For your baby at this stage, and in the environment you’ve created for them, rolling can be something more like this than like a thoughtfully considered decision. 

Imagine a ball at the top of a hill — it takes just a little push, hardly any force to get it to roll all the way down to the valley where it stays at the bottom. It’s not until someone comes along and applies a very big force, like a strong kick, that the ball can get out of the valley.  The valley is a “stable attractor.” It’s easy for the ball to get there, and difficult to leave. When your baby first learns to roll, rolling is a “stable attractor.” A groove that the baby’s body and brain fall into easily and often. And similar to the ball resting in the deep valley (or me touching my face)- the readiness to shift to a new action (such as playing on their back)  just isn’t very accessible to your baby’s body and mind in this moment and in their current environment. 
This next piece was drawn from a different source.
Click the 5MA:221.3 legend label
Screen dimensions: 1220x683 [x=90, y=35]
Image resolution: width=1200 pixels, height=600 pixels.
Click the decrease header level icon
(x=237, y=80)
Once the skill of rolling is more practiced and not quite so new, your baby will have begun to explore other new options for movement.  They will roll easily to either side, maybe initiating the movement not just by moving their leg, as they may have done at first, but also by reaching an arm across their body, or other variants. At this point, rolling over won’t have the same magnetic pull in their system. To understand this point in their development, you can think of a few hills that are less steep and with much shallower valleys. There are a few choices for where the ball might roll to – different possibilities for action and it’s easier now to roll the ball out of the valley to a new location — to initiate a new action rather than repeatedly rolling.

Now there are several attractive moves to make instead of the one and it’s easier to shift from one to the other.  What does this mean for your baby? When your baby has reached this stage, now they won’t feel so utterly compelled to roll immediately to their tummy when they clearly are tired of being there. Until they reach that point though, we can catch ourselves rubbing our face once again, feel some empathy for their situation and give them a pat on the back while telling them we know just how it is.  

* The ideas in this post are based upon the work of Dr. Esther Thelen, developmental psychologist and my Feldenkrais teacher at Indiana University in 2001/2002.